The Stem Cell Wars: A Partial Victory

The Senate is expected to pass a bill easing restrictions on federal funding of stem cell research, but the U.S. will still be a laggard on the science front

For scientists and their supporters in Washington, this should be a week for popping the champagne corks—although the war they've been fighting is far from over. As early as Tuesday evening, July 18, the Senate is expected to pass a bill loosening restrictions on federal funding for stem-cell research. "We will certainly be celebrating in our office," says Carrie D. Wolinetz of the Federation Federation of American Societies for Experimental Biology (FASEB).

The Senate action will be a major milestone in a long, bitter struggle. The story has its roots in 1998, when U.S. scientists first created long-lived cultures of stem cells, called "stem-cell lines." The scientific community immediately saw vast potential. Stem cells are progenitor cells: They are able to become many different parts of the body. Researchers believe it should be possible to transform these cells into the insulin-producing tissue that is lost in diabetes, or the dopamine-making neurons dissipated in Parkinson's disease, thus curing those illnesses—and dozens of others.

Many religious groups and conservatives, however, see the research as a threat to the sanctity of life. One method of creating stem-cell lines involves destroying embryos, anathema to abortion foes. That's why, in August, 2001, President George W. Bush restricted federal funding to research using only those human stem-cell lines that had already been created. The problem is that only a few of those cell lines are useful. The policy, therefore, has had a chilling effect on research in the U.S. (see, 1/23/06, "A Body Blow To Stem Cell Research").


  In contrast, scientists in other countries have been speedily creating and studying new and better cell lines. The statistics are sobering. In 1998, nearly 60% of the papers in the field were written by U.S. scientists. Now, the percentage is below 30%. "The rest of the world—whether it's Israel, Singapore, or Britain—has wised up and is going for it, while we are giving up our leadership," says one university lobbyist in Washington.

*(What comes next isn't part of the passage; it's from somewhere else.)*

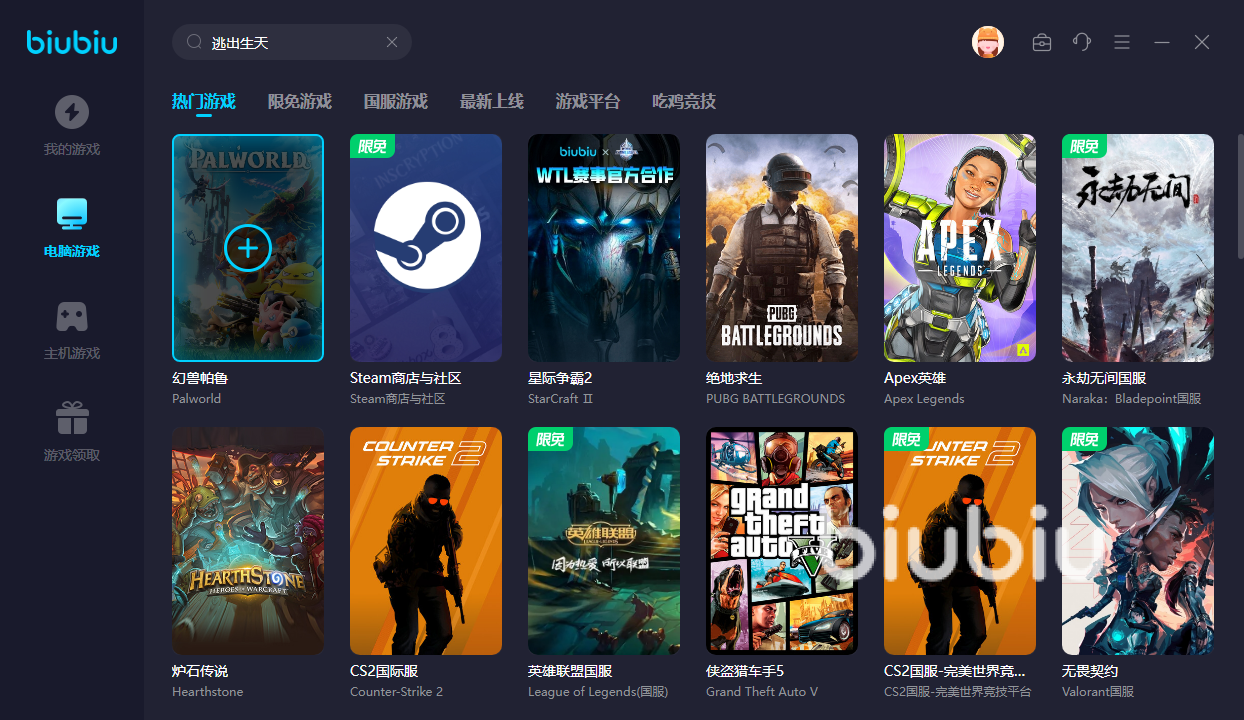Click the plus button on Palworld
The width and height of the screenshot is (1244, 720).
(x=248, y=248)
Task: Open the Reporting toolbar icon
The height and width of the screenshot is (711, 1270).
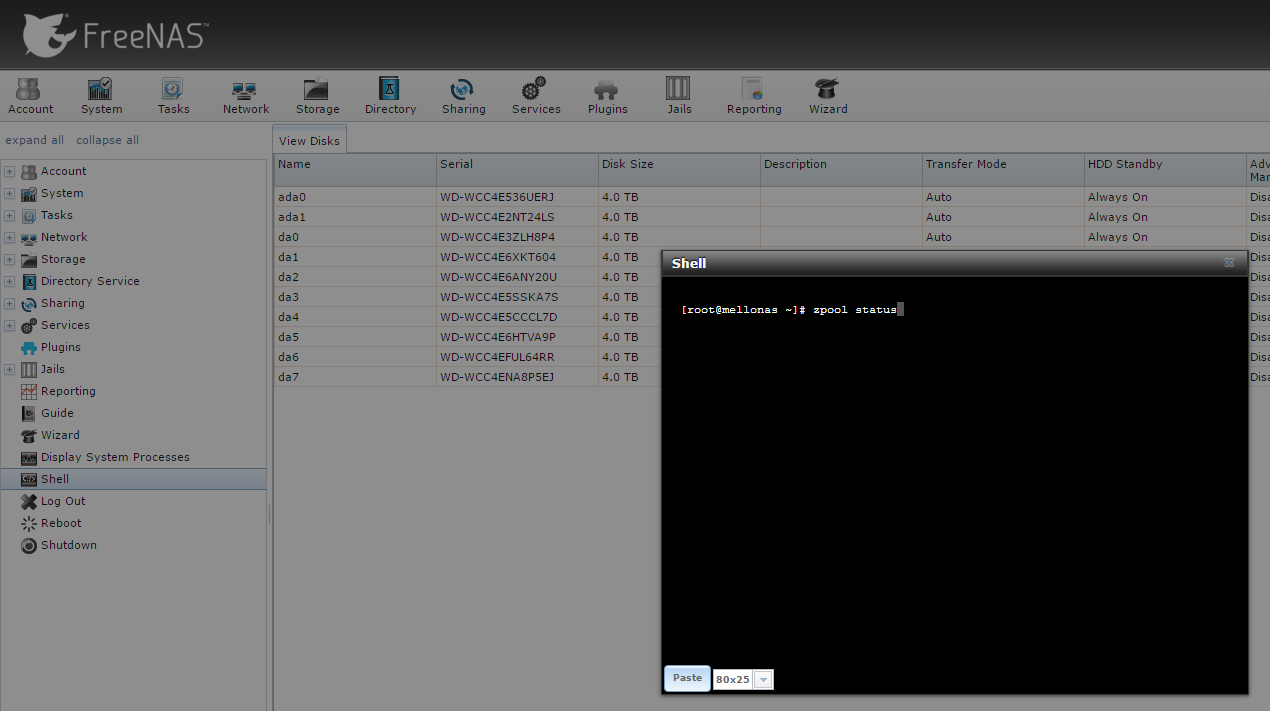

Korea alone, for instance, is estimated to be spending more than $100 million a year on embryonic stem cell work. In addition, several countries, such as Korea and Britain, explicitly allow the creation of new human embryos as a source of stem cells. In the U.S., scientists are still doing ground-breaking work with mouse stem cells. But they are reluctant to move to human cells, where the real scientific and commercial payoff lies, because of lack of funds and the constant threat that such an approach could be banned.

All of this puts U.S. industry at a serious competitive disadvantage. The effects wouldn't be seen immediately. It will take years or even decades for researchers to learn how to transform stem cells into new heart muscle, neurons, pancreatic cells, or other key tissues consistently enough to meet Food & Drug Administration requirements for the safety of new treatments.


  But the research will also have shorter-term applications, such as creating cells that the pharmaceutical industry can use to test new drugs. The idea is that turning stem cells into, say, pancreatic tissue, might provide a good test for future diabetes drugs. Already, researchers are staking claims to valuable intellectual property. By falling behind, experts say, the U.S. could lose out on the eventual commercial applications to companies in countries that are rushing ahead with the science.

That's given proponents of stem-cell research two strong arguments to win votes on Capitol Hill. One is the huge scientific and medical potential. Organizations such as the Coalition for the Advancement of Medical Research (comprised of patient groups, universities, foundations, and scientific societies) and the Juvenile Diabetes Research Foundation have been bringing patients to Washington and hammering home the message that stem cells offer the best route to possible cures. Meanwhile, Congress is also becoming increasingly concerned about overseas threats to U.S. business. So proponents have also been playing the competitiveness card.

The efforts have paid off. Last May, in a surprise vote, the House of Representatives passed a bill allowing federal funding for research using stem-cell lines created from unneeded embryos at fertility clinics. Now the Senate is expected to pass the identical measure this week, sending it to the White House.

Still, it's only a partial victory. The provisions of the bill are merely a foot in the door to broader research, scientists caution. And President Bush has vowed to veto the bill. Indeed, opponents are already busy spinning the coming vote as a victory for their side, saying that proponents failed to get a veto-proof margin. They are also pushing two weaker bills, which the President probably will sign. The strategy is to allow the members of Congress who vote for these weaker measures to claim that they are in favor of stem-cell research—without having to actually change today's restrictions.

So once, the celebrations are over, the proponents will get back to work. If, as expected, they fail to convince the President not to veto the bill, they will try to make stem cells a major issue in the upcoming Congressional elections—and in the 2008 Presidential race.